— begin TEXT —
Given my opinion that Wis. Stat. § 12.13(5) does not apply to district attorneys and law enforcement, my answers to your four questions can be quite succinct. Your first question is: “Are these prohibitions limited to information regarding matters referred to a prosecutor or law enforcement from the Government Accountability Board.” As explained above, I have concluded that the Wis. Stat. § 12.13(5) disclosure limitations do not apply to records in possession of a district attorney or law enforcement agency to which a matter has been referred by the GAB.
¶ 39.
Your second question is: “Is information obtained pursuant to an independent investigation or prosecution by a prosecutor or law enforcement officer subject to this statute?” I assume that you have used the term “prosecutor” in your question as a synonym for district attorney. My answer to your question is no: whether the information is obtained pursuant to an independent investigation or in the course of an investigation that followed upon a referral from GAB, the prohibition in Wis. Stat. § 12.13(5) does not apply to district attorneys and law enforcement.
¶ 40.
Your third question asks when and under what circumstances district attorney or law enforcement records regarding investigations into the enumerated offenses are subject to disclosure under the public records law. In my opinion, once in the hands of a district attorney or law enforcement agency, records sent by the GAB to that district attorney or law enforcement agency are not subject to the disclosure limitations of either Wis. Stat. §§ 12.13(5) or 5.05(5s). Disclosure of the records by the district attorney or law enforcement agency would not violate Wis. Stat. § 12.13(5) or 5.05(5s), and would not subject the district attorney or law enforcement agency to the penalty provisions of Wis. Stat. § 12.60.
— end TEXT —
*SHORT EXERCISE*. Copy out the statute opinion text in full, word for word, with nothing changed. Work only from the statute opinion text.
— begin MATERIAL —
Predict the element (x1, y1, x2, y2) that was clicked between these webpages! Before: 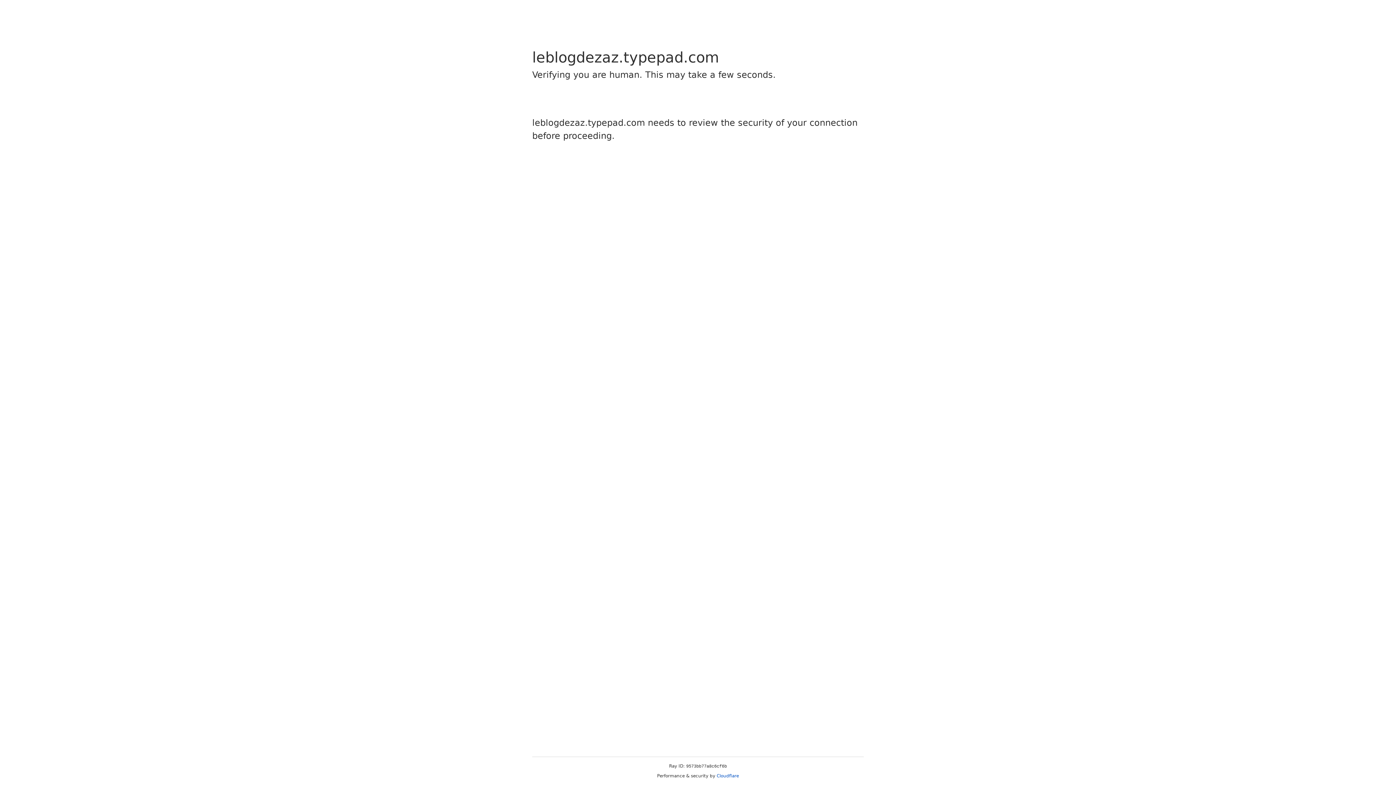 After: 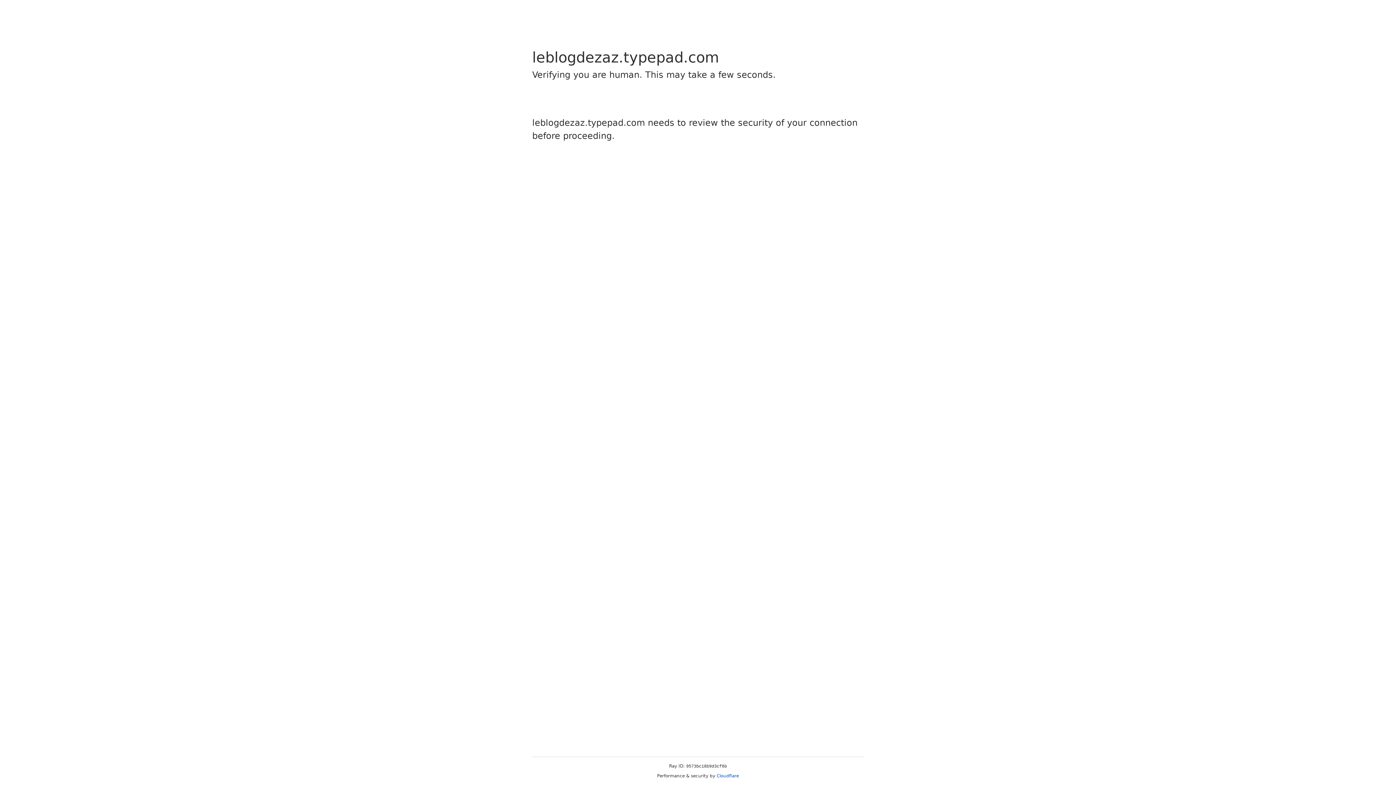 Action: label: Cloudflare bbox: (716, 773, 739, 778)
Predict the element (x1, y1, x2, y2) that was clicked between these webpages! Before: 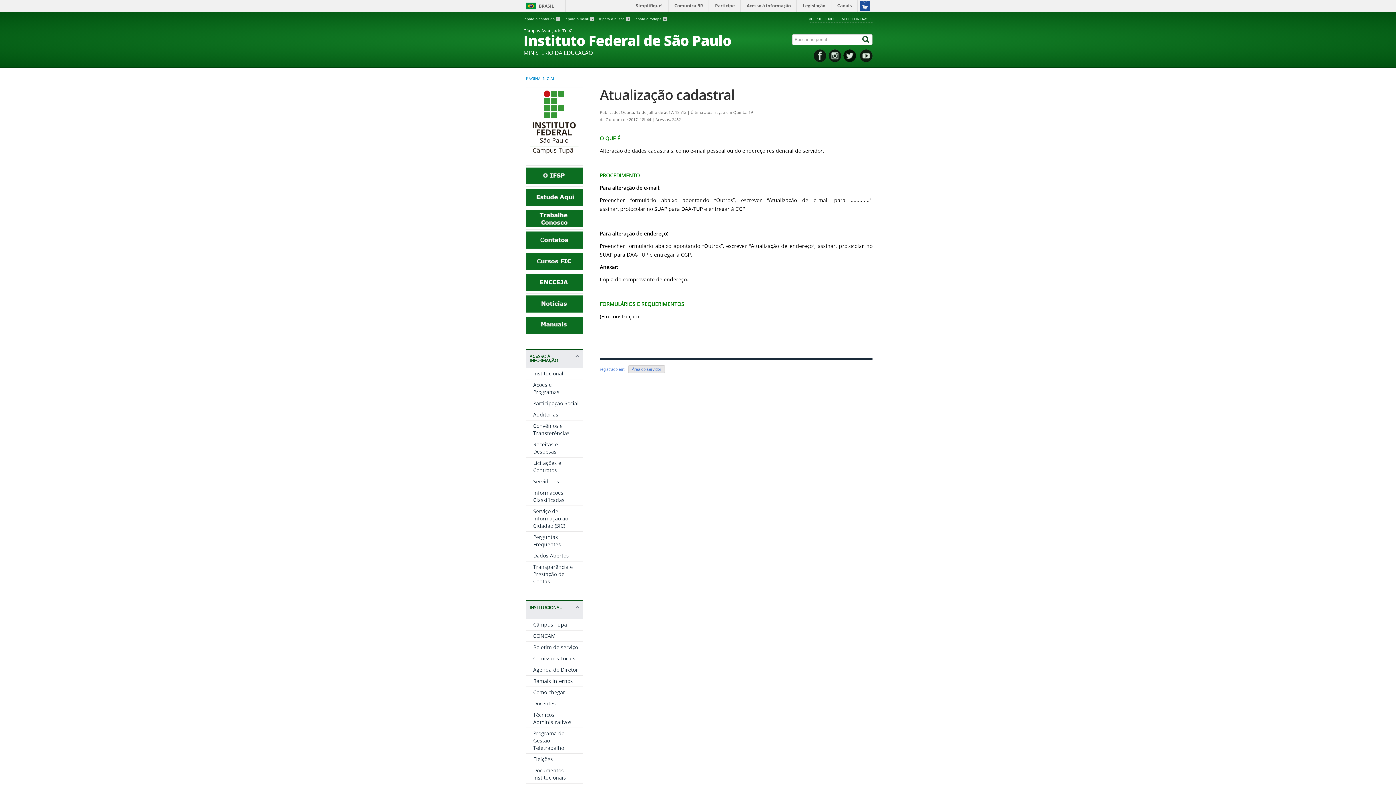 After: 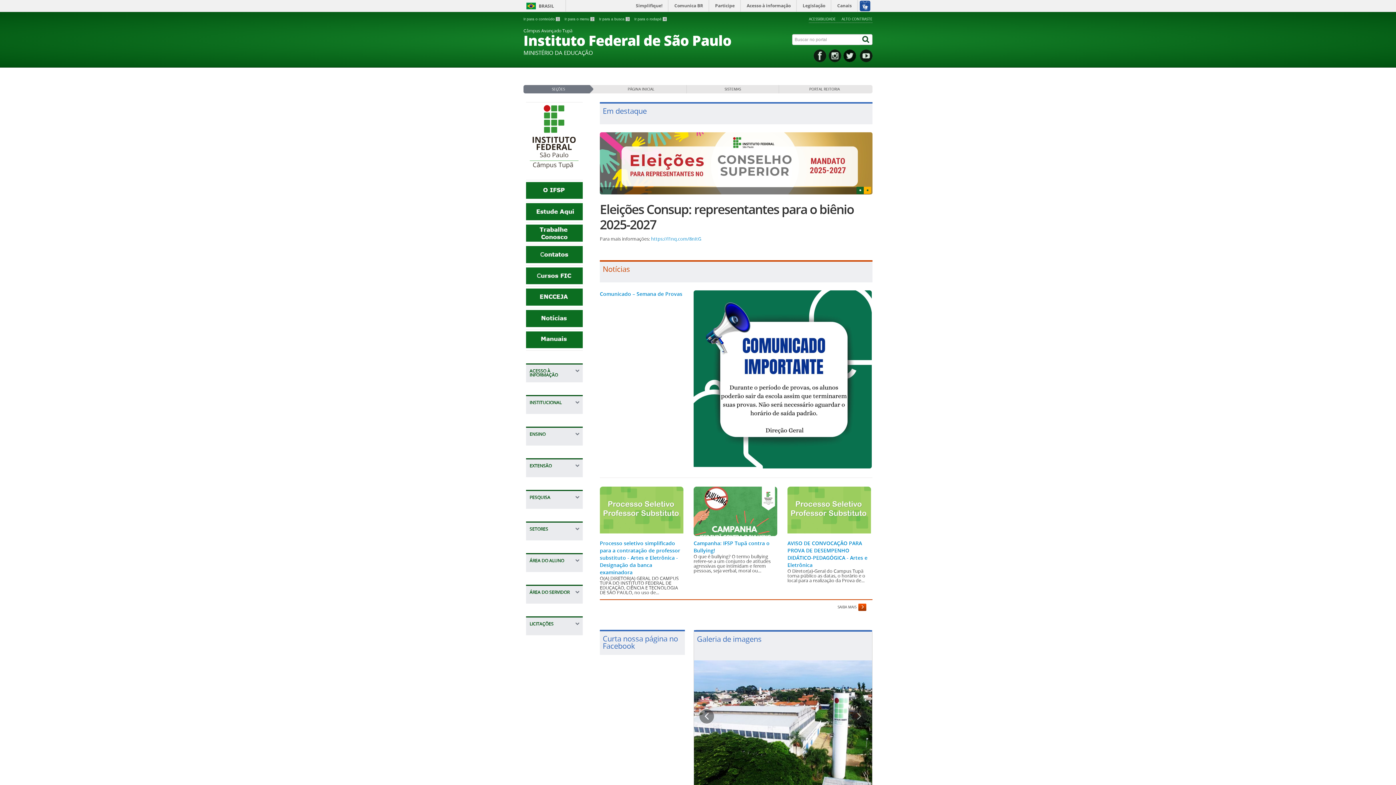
— end MATERIAL —
*RESPONSE BELOW*.
Given my opinion that Wis. Stat. § 12.13(5) does not apply to district attorneys and law enforcement, my answers to your four questions can be quite succinct. Your first question is: “Are these prohibitions limited to information regarding matters referred to a prosecutor or law enforcement from the Government Accountability Board.” As explained above, I have concluded that the Wis. Stat. § 12.13(5) disclosure limitations do not apply to records in possession of a district attorney or law enforcement agency to which a matter has been referred by the GAB.
¶ 39.
Your second question is: “Is information obtained pursuant to an independent investigation or prosecution by a prosecutor or law enforcement officer subject to this statute?” I assume that you have used the term “prosecutor” in your question as a synonym for district attorney. My answer to your question is no: whether the information is obtained pursuant to an independent investigation or in the course of an investigation that followed upon a referral from GAB, the prohibition in Wis. Stat. § 12.13(5) does not apply to district attorneys and law enforcement.
¶ 40.
Your third question asks when and under what circumstances district attorney or law enforcement records regarding investigations into the enumerated offenses are subject to disclosure under the public records law. In my opinion, once in the hands of a district attorney or law enforcement agency, records sent by the GAB to that district attorney or law enforcement agency are not subject to the disclosure limitations of either Wis. Stat. §§ 12.13(5) or 5.05(5s). Disclosure of the records by the district attorney or law enforcement agency would not violate Wis. Stat. § 12.13(5) or 5.05(5s), and would not subject the district attorney or law enforcement agency to the penalty provisions of Wis. Stat. § 12.60.